Darauf mit Häme zu reagieren, weil im sensiblen Spannungsfeld aus Nähe und Distanz wieder mal im kirchlichen Bereich etwas schiefgelaufen ist, wäre töricht. Planlosigkeit ist kein exklusives Problem der Kirchen und ihrer Verbände. In der Diakonie haben sie gelernt und recherchiert, um von guten Vorlagen aus anderen Betrieben zu profitieren - sie haben nichts gefunden. Das heißt nicht, dass es wirklich nirgends so etwas gäbe, aber man muss annehmen, dass nicht viele Institutionen vorgesorgt haben. Es sagt viel, wenn sich Personalchefs zweier Kommunen aus dem Münchner Umland bei der Diakonie-Chefin melden und um deren neuen Leitfaden bitten. Und das gut fünf Jahre nach Beginn der "Metoo"-Debatte, die gezeigt hat, dass unter Kolleginnen und Kollegen, erst recht zwischen Führungskräften und Mitarbeitenden jeden Geschlechts viel passieren kann. Jede Firma, jede Behörde, jeder Verein tut gut daran vorzusorgen.

Ein Regelwerk für den Fall der Fälle ist auch ein Zeichen der Wertschätzung an die Belegschaft: Wir achten auf euch. Wir nehmen die Person ernst, die einen Vorfall meldet, wir schützen sie. Und wir gehen zugleich fair mit der Person um, die beschuldigt wird.

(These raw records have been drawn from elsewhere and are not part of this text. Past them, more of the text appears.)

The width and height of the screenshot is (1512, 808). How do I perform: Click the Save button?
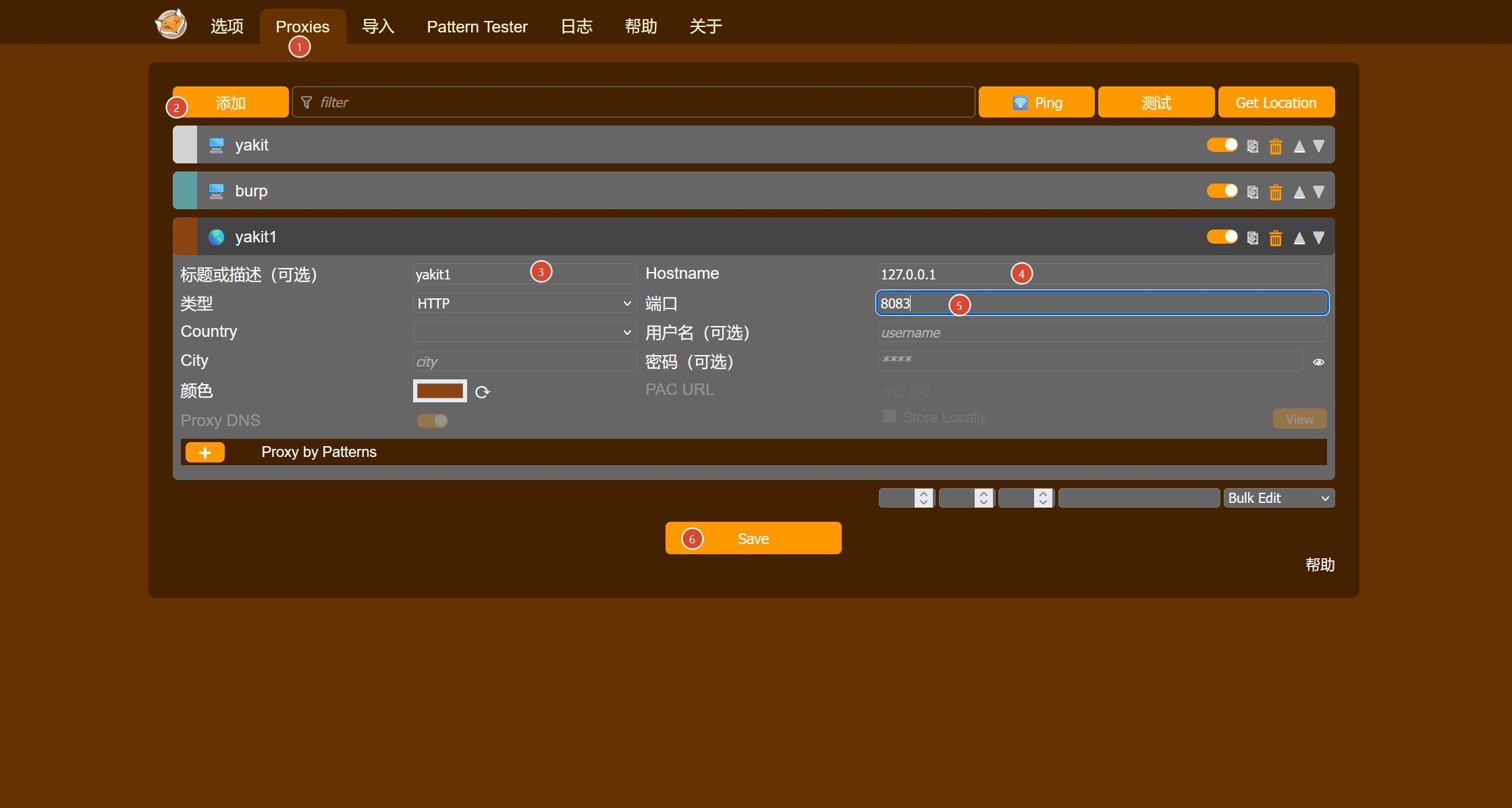[753, 538]
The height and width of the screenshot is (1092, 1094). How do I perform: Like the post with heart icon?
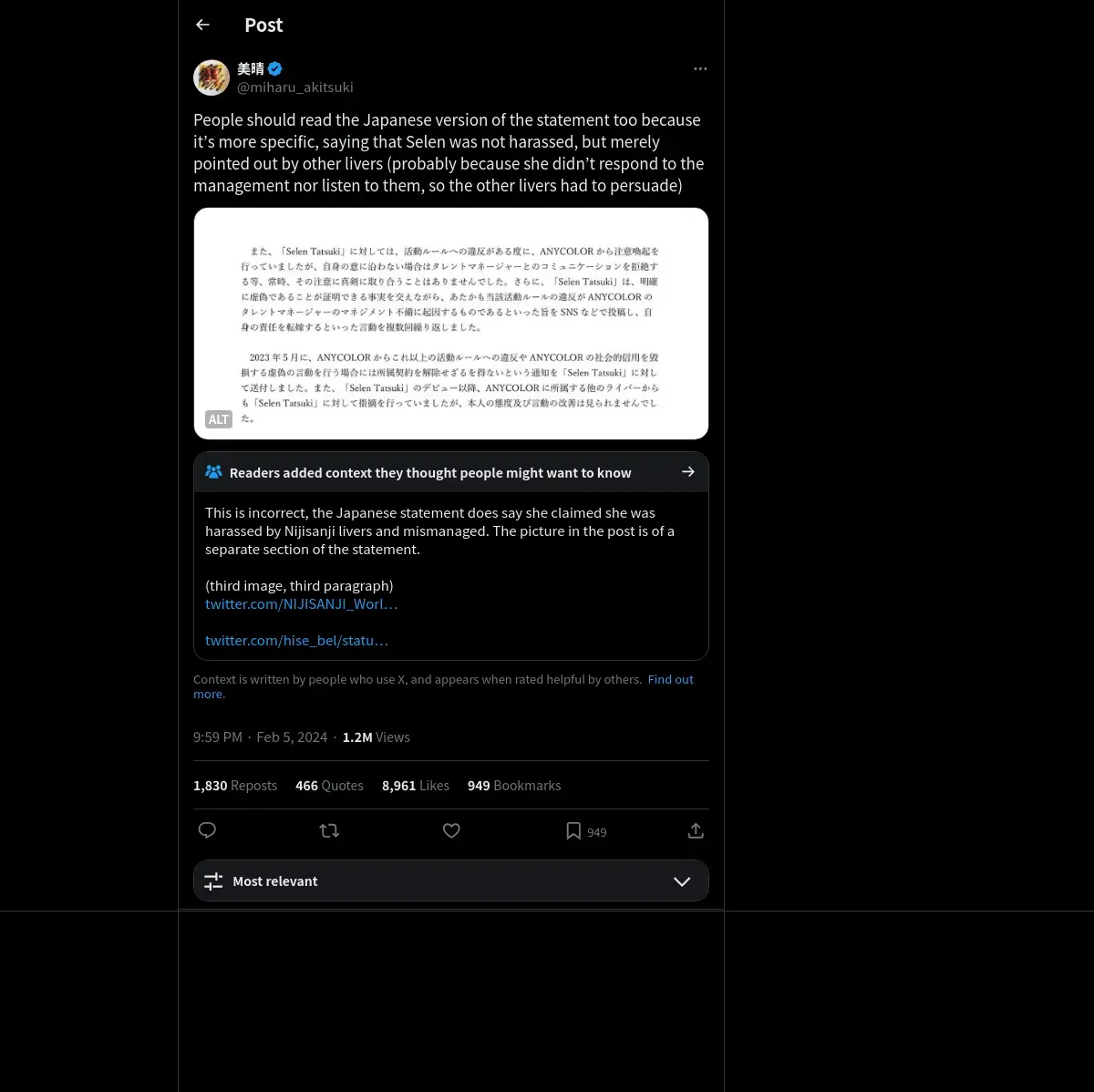click(451, 830)
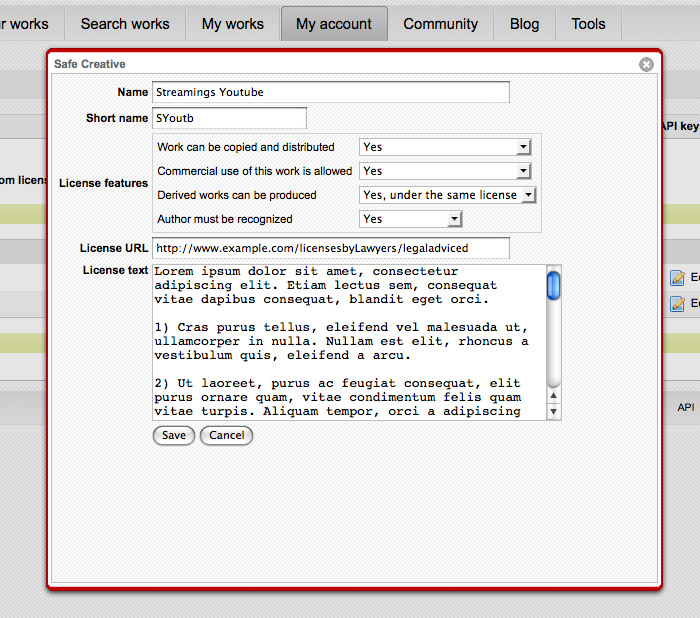Close the Safe Creative dialog
Viewport: 700px width, 618px height.
pyautogui.click(x=646, y=65)
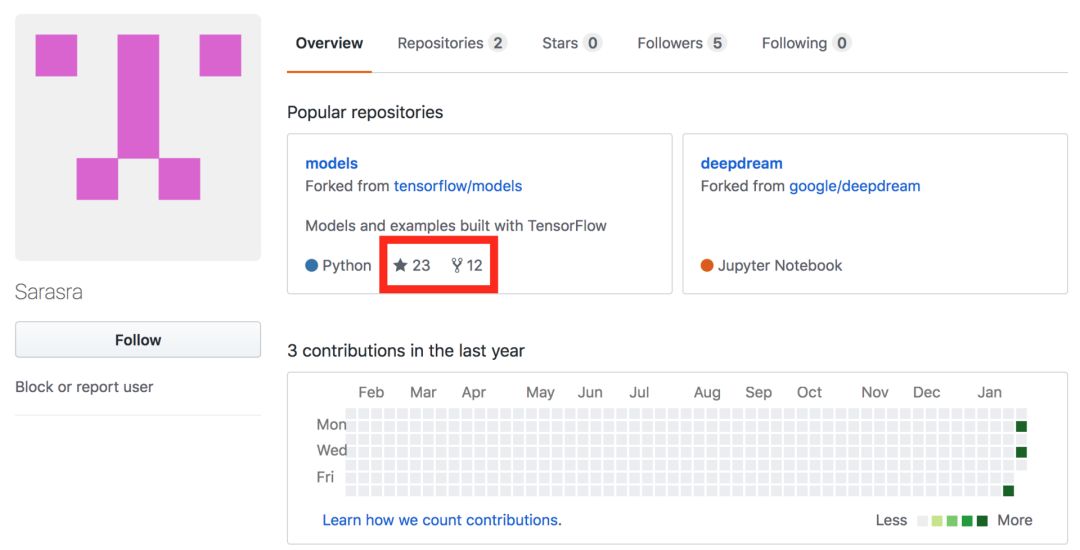The height and width of the screenshot is (550, 1080).
Task: Click the orange Jupyter Notebook language dot
Action: click(707, 266)
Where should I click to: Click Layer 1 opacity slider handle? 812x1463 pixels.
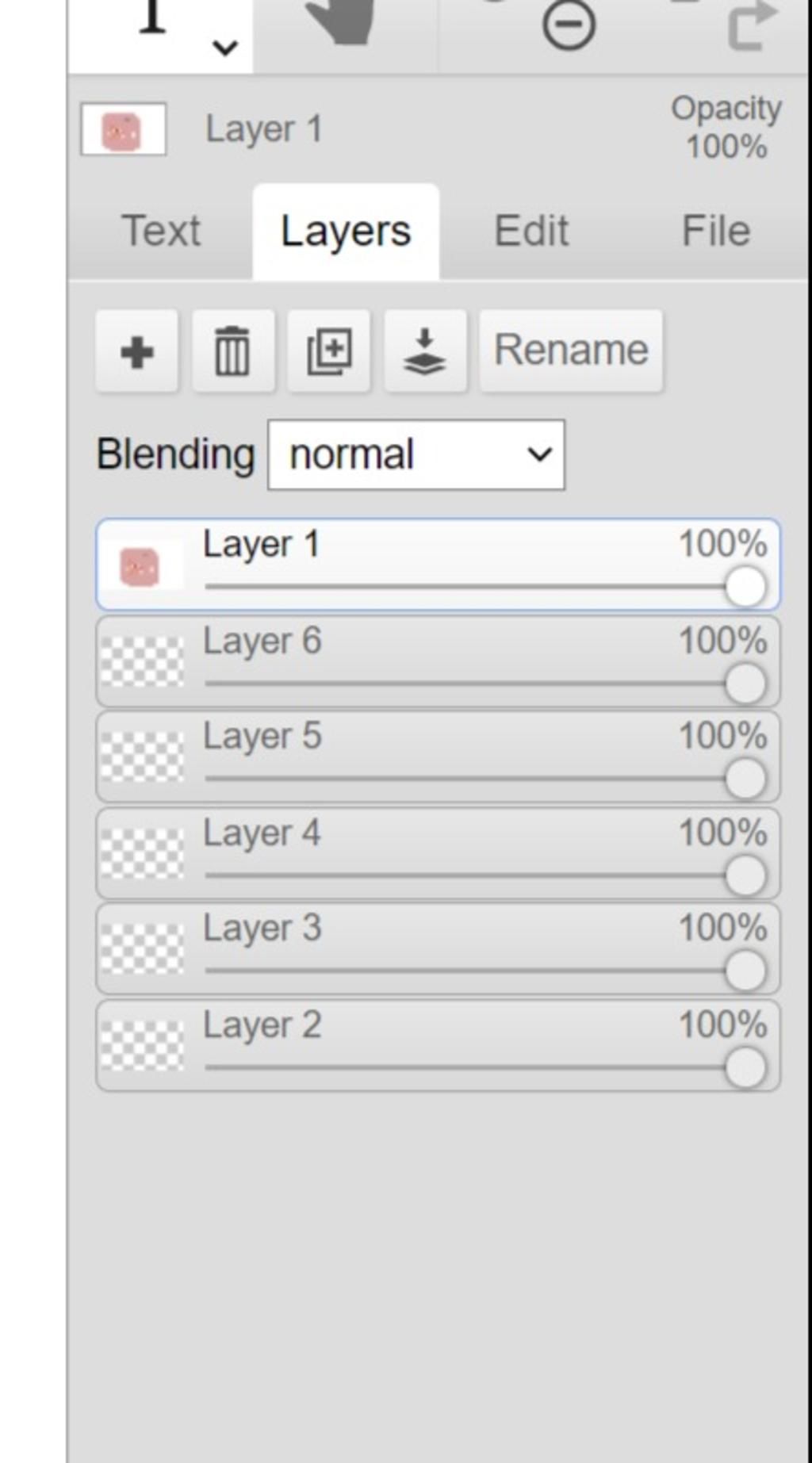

Gewiss, solch einen Leitfaden zu erarbeiten und zu leben kostet Geld, wie es auch eine Versicherung gegen Berufsunfähigkeit tut. Die ist ebenfalls teuer, und man fragt sich regelmäßig: Ich bin doch gesund und fit, brauch ich das? Wenn man sie nicht braucht und bis zur Rente viel Geld vermeintlich umsonst ausgegeben hat, darf man sich glücklich schätzen. Das gilt auch für Unternehmen, wenn sie die Leitfäden und Vorlagen nicht benötigen. Allein, die Erfahrung lehrt, dass viele Beschäftigte und viele Unternehmen solcher Leitplanken bedürfen, als Versicherung gegen Handlungsunfähigkeit.